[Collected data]
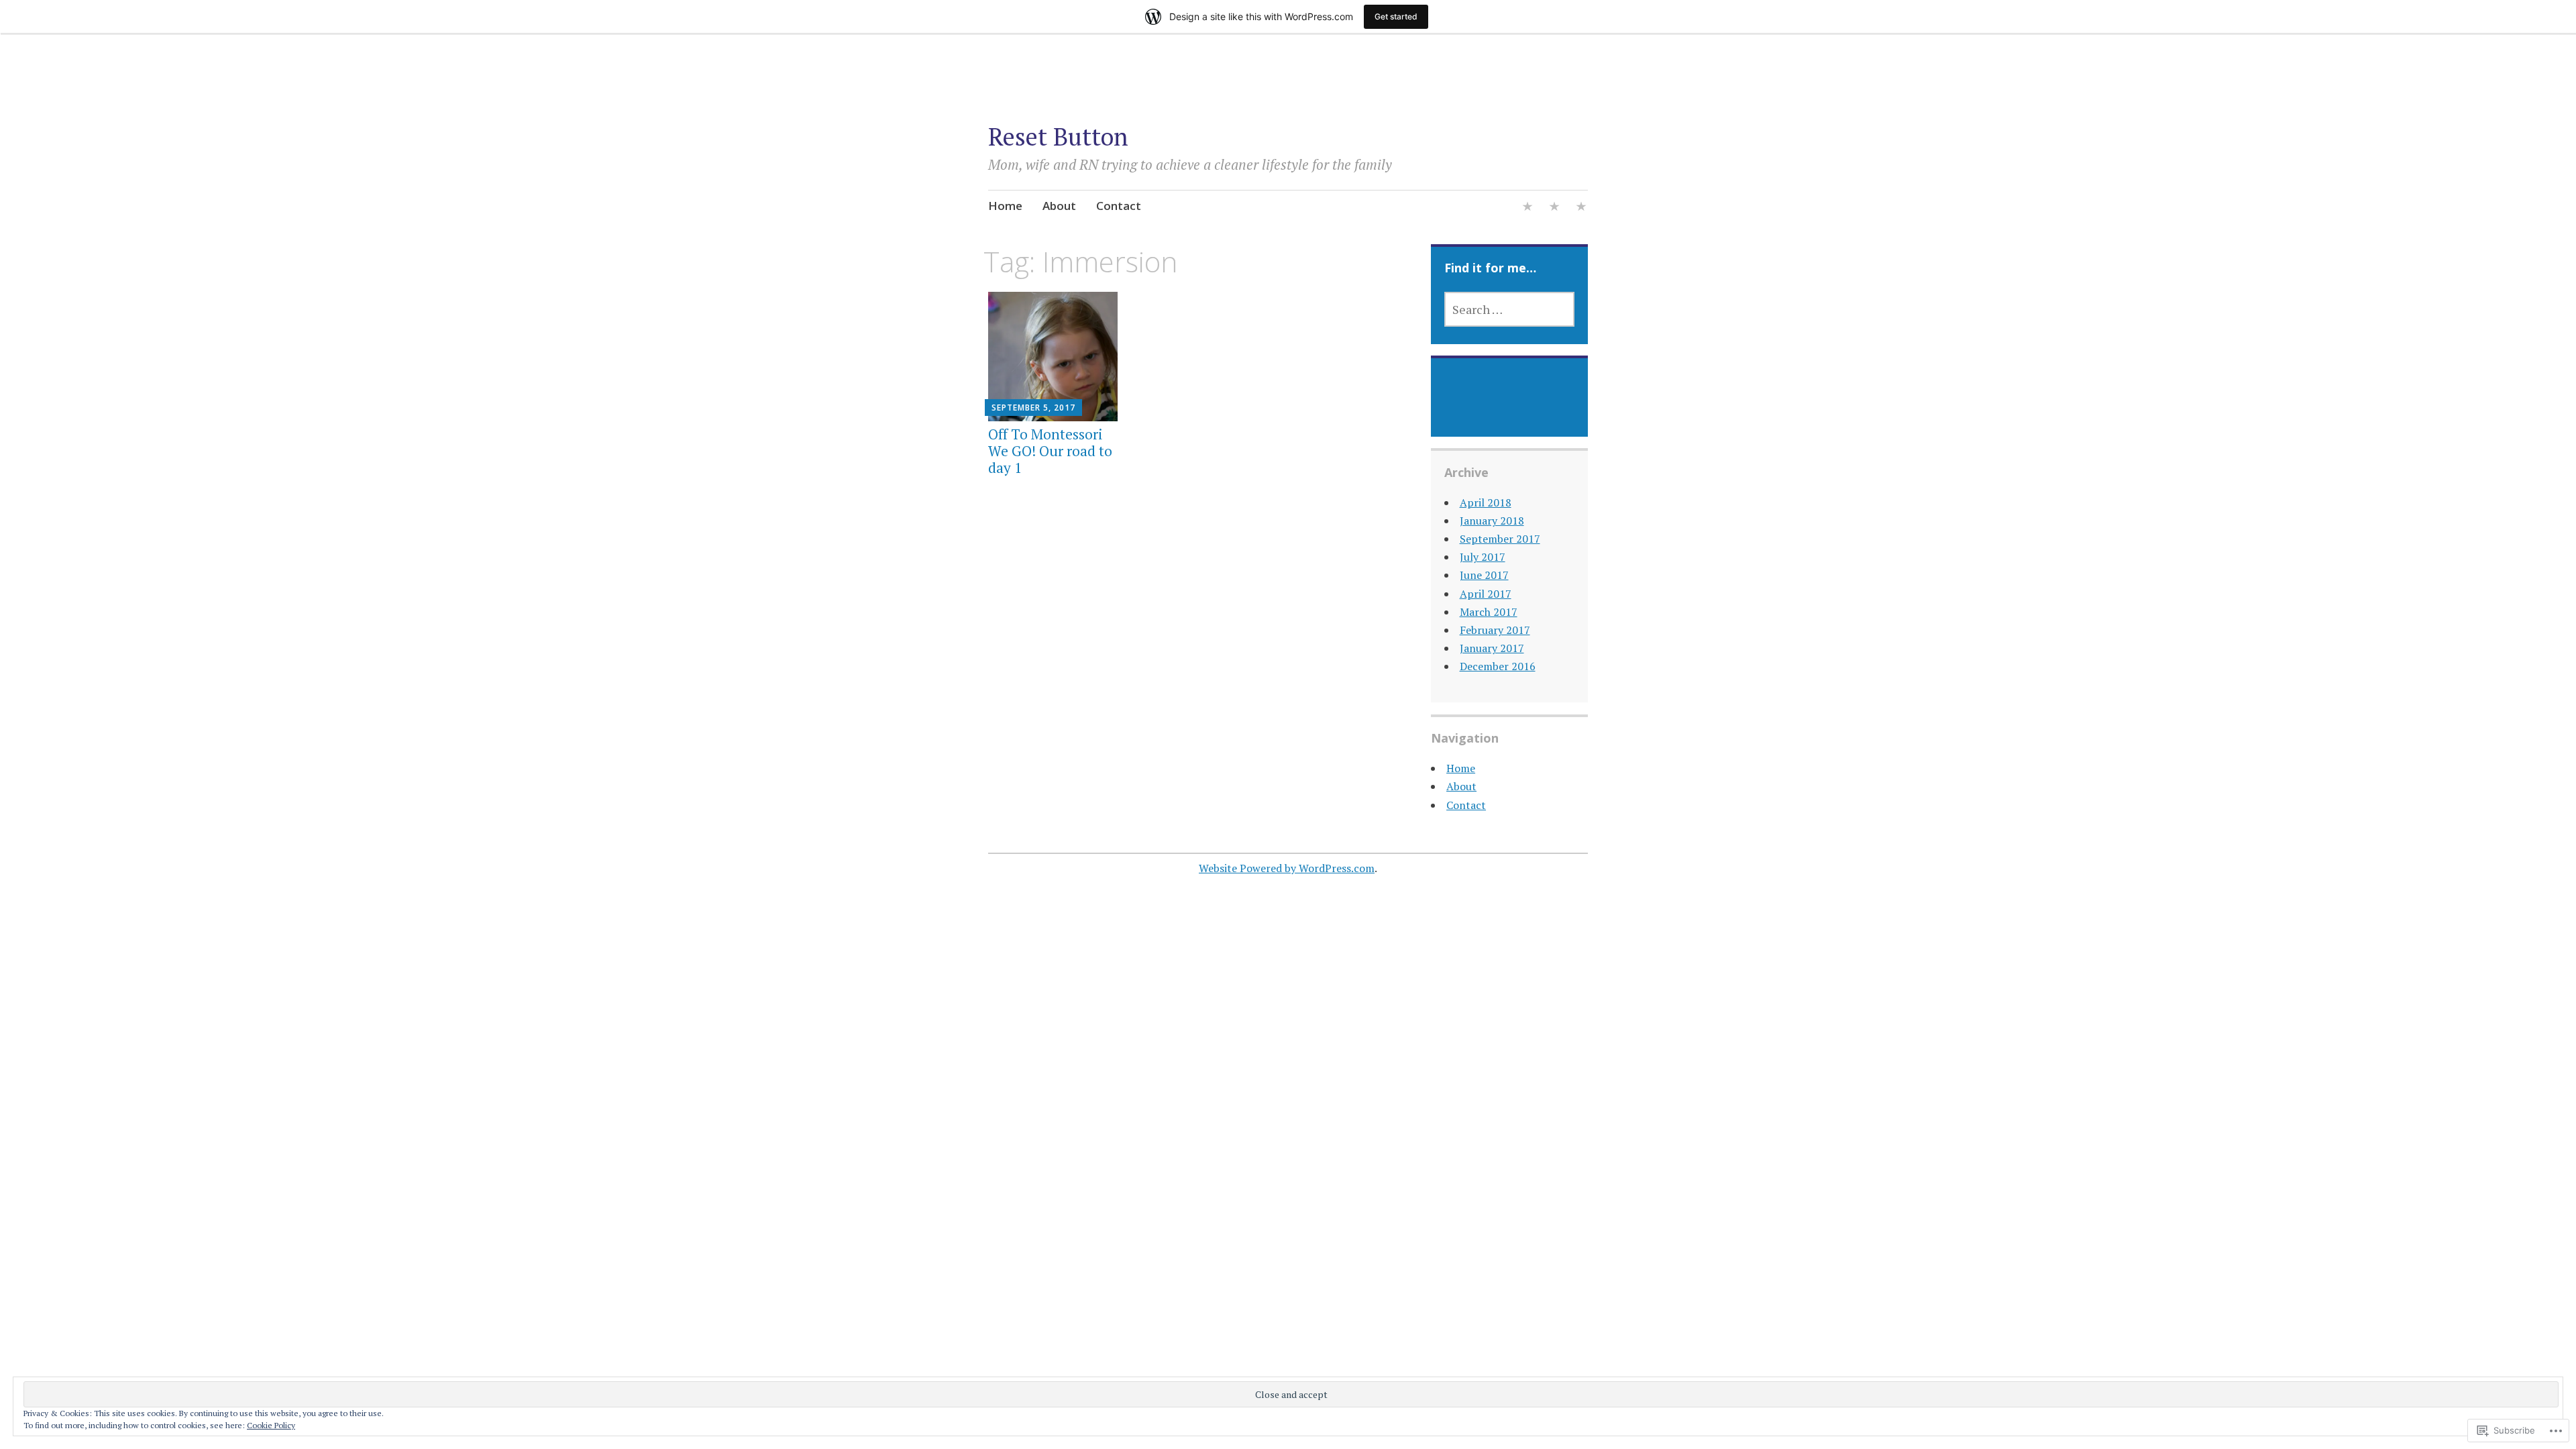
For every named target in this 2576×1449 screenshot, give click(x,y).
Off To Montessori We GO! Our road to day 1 (1050, 451)
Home (1005, 205)
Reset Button (1058, 136)
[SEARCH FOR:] (1509, 309)
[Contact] (1581, 207)
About (1059, 205)
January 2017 (1492, 648)
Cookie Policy (271, 1425)
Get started (1396, 16)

> Exercise instructions
From the first line to the last, restate the entries exactly, without pictures.

> Result
For every named target in this 2576×1449 screenshot, give click(x,y).
Off To Montessori We GO! Our road to day 1 (1050, 451)
Home (1005, 205)
Reset Button (1058, 136)
[SEARCH FOR:] (1509, 309)
[Contact] (1581, 207)
About (1059, 205)
January 2017 (1492, 648)
Cookie Policy (271, 1425)
Get started (1396, 16)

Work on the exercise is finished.